» What to do
Retype exactly the lines of the material below, from the one containing "658x414 pixels." through the last, with both ends kept.

» Data for processing
○ ○ ○ ○ ○ ○ ○
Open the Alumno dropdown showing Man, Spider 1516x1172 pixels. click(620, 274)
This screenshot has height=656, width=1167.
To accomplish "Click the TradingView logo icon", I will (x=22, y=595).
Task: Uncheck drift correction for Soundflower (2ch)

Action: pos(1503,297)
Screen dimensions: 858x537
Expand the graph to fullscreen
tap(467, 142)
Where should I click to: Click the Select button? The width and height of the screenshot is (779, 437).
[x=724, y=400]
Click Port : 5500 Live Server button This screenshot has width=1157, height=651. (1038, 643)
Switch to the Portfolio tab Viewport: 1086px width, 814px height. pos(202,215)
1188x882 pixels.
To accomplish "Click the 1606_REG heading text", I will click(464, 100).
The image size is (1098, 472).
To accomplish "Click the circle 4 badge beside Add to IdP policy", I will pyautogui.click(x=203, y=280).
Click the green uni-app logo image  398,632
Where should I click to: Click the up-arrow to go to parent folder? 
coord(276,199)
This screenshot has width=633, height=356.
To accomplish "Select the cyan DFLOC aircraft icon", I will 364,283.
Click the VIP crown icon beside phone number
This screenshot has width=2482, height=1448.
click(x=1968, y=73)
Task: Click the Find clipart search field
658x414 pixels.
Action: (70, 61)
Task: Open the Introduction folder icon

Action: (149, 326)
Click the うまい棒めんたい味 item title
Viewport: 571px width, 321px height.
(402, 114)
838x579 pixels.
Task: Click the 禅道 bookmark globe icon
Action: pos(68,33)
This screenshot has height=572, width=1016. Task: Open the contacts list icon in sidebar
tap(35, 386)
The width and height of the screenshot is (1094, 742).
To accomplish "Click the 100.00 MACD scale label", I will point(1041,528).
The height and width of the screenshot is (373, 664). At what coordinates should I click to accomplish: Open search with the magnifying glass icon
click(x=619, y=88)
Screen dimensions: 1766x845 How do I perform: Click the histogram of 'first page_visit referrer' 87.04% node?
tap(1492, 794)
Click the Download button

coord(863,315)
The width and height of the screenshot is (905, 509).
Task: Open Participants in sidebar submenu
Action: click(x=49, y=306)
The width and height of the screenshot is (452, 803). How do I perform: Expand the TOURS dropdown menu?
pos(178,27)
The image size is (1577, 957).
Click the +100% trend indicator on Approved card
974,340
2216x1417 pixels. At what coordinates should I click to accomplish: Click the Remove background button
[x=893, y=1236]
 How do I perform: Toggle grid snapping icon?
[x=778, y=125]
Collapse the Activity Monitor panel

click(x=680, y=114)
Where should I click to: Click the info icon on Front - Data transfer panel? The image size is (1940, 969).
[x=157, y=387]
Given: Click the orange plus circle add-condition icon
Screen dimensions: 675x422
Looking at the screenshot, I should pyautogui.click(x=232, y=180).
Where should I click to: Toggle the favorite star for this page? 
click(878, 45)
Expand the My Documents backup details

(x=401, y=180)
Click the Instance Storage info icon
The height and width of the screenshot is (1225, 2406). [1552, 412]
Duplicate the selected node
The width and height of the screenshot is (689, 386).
○ ○ ○ ○ ○ ○ ○
» Expected output
658x414 pixels.
Action: (70, 61)
Task: Open the Introduction folder icon

Action: (149, 326)
Click the うまい棒めんたい味 item title
Viewport: 571px width, 321px height.
(402, 114)
838x579 pixels.
Task: Click the 禅道 bookmark globe icon
Action: pos(68,33)
This screenshot has height=572, width=1016. Task: Open the contacts list icon in sidebar
tap(35, 386)
The width and height of the screenshot is (1094, 742).
To accomplish "Click the 100.00 MACD scale label", I will point(1041,528).
The height and width of the screenshot is (373, 664). At what coordinates should I click to accomplish: Open search with the magnifying glass icon
click(x=619, y=88)
Screen dimensions: 1766x845 How do I perform: Click the histogram of 'first page_visit referrer' 87.04% node?
tap(1492, 794)
Click the Download button

coord(863,315)
The width and height of the screenshot is (905, 509).
Task: Open Participants in sidebar submenu
Action: click(x=49, y=306)
The width and height of the screenshot is (452, 803). How do I perform: Expand the TOURS dropdown menu?
pos(178,27)
The image size is (1577, 957).
Click the +100% trend indicator on Approved card
974,340
2216x1417 pixels. At what coordinates should I click to accomplish: Click the Remove background button
[x=893, y=1236]
 How do I perform: Toggle grid snapping icon?
[x=778, y=125]
Collapse the Activity Monitor panel

click(x=680, y=114)
Where should I click to: Click the info icon on Front - Data transfer panel? The image size is (1940, 969).
[x=157, y=387]
Given: Click the orange plus circle add-condition icon
Screen dimensions: 675x422
Looking at the screenshot, I should pyautogui.click(x=232, y=180).
Where should I click to: Toggle the favorite star for this page? 
click(878, 45)
Expand the My Documents backup details

(x=401, y=180)
Click the Instance Storage info icon
The height and width of the screenshot is (1225, 2406). [1552, 412]
Duplicate the selected node
The width and height of the screenshot is (689, 386).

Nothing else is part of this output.